The ability to fight or flee from a threat relies on an acute adrenergic surge that augments cardiac output, which is dependent on increased cardiac contractility and heart rate. This cardiac response depends on β-adrenergic-initiated reversal of the small RGK G protein Rad-mediated inhibition of voltage-gated calcium channels (CaV) acting through the Cavβ subunit. Here, we investigate how Rad couples phosphorylation to augmented Ca2+ influx and increased cardiac contraction. We show that reversal required phosphorylation of Ser272 and Ser300 within Rad's polybasic, hydrophobic C-terminal domain (CTD). Phosphorylation of Ser25 and Ser38 in Rad's N-terminal domain (NTD) alone was ineffective. Phosphorylation of Ser272 and Ser300 or the addition of 4 Asp residues to the CTD reduced Rad's association with the negatively charged, cytoplasmic plasmalemmal surface and with CaVβ, even in the absence of CaVα, measured here by FRET. Addition of a posttranslationally prenylated CAAX motif to Rad's C-terminus, which constitutively tethers Rad to the membrane, prevented the physiological and biochemical effects of both phosphorylation and Asp substitution. Thus, dissociation of Rad from the sarcolemma, and consequently from CaVβ, is sufficient for sympathetic upregulation of Ca2+ currents.

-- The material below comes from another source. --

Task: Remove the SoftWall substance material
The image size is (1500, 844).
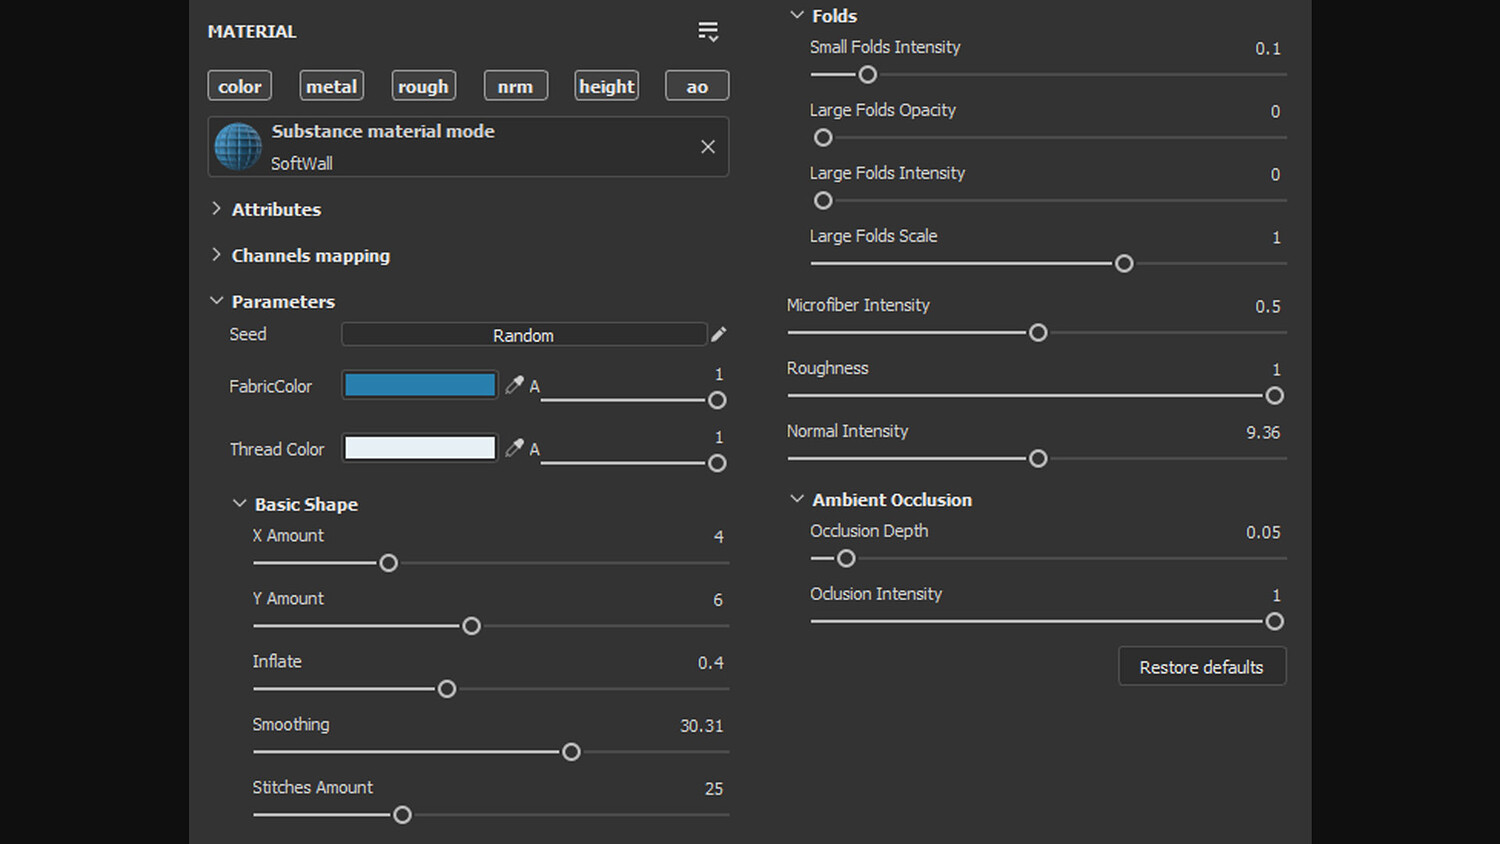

Papa et al. (Tue,) conducted a other in Cardiac calcium channel regulation. Rad phosphorylation (Ser272 and Ser300) was evaluated on Rad association with plasmalemmal surface and CaVβ. Phosphorylation of Ser272 and Ser300 in Rad's C-terminal domain causes its dissociation from the sarcolemma and CaVβ, enabling sympathetic upregulation of cardiac calcium currents.